Historic district in North Carolina, United States

Elizabeth City Historic District is a national historic district located at Elizabeth City, Pasquotank County, North Carolina. The district encompasses 592 contributing buildings, 1 contributing site, 1 contributing structure, and 1 contributing object in the central business district and surrounds residential sections of Elizabeth City. The district developed after 1789, and includes representative examples of Greek Revival, Federal, and Late Victorian style architecture. Notable contributing buildings include the Grice-Fearing House (1789-1808), Shirley Armstrong House (c. 1793), Goodman-Matthews-Pool House (c. 1808 - No Longer Extant), Dr. William Martin House (c. 1834), Pool-Kennedy-Lumsden House (c. 1840), Charles-Hussey House (c. 1849), Richardson-Pool House (c. 1860), North Carolina Building (1859), Cobb Building, the former First Methodist Church, Christ Episcopal Church (1857), J. W. Dent House (c. 1915), Dr.
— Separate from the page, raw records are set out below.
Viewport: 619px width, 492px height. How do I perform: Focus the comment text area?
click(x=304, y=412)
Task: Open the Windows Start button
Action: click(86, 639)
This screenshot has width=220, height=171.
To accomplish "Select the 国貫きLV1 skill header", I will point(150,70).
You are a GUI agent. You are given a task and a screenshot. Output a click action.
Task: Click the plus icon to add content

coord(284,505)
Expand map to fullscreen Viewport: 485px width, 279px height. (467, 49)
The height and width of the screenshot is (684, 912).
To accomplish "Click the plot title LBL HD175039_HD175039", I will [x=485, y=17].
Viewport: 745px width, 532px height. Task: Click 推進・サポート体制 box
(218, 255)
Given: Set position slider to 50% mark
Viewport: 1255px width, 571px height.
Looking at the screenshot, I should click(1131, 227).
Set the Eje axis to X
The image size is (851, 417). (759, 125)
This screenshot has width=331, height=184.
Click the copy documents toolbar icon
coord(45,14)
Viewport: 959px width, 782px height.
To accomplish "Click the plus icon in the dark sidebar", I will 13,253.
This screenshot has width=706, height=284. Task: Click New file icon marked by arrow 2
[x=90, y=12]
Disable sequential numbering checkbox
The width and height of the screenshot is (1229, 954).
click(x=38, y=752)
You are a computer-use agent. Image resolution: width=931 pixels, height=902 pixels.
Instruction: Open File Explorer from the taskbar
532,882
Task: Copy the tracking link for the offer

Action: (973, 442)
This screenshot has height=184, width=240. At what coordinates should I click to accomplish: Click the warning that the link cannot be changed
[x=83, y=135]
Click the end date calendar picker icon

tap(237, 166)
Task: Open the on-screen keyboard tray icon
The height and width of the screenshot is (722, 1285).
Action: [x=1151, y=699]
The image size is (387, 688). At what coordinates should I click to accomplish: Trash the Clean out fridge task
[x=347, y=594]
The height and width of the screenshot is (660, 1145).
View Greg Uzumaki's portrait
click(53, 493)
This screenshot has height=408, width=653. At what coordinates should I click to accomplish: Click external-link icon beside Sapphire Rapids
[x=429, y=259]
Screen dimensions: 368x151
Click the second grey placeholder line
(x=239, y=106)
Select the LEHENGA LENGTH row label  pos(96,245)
Butt's Drug Store (c. 1869-1884), the McMullen Building (c. 1887), the Lowrey Building (c. 1897), former Citizens Bank (c. 1899), Robinson Building (1903), Kramer Building (1909), Selig Building (1925), the Virginia Dare Hotel and Arcade (1927), First Baptist Church (1889), United States Post Office and Courthouse (c. 1906), and Pasquotank County Courthouse (1882).

It was listed on the National Register of Historic Places in 1977, with boundary increases in 1994 and 2021.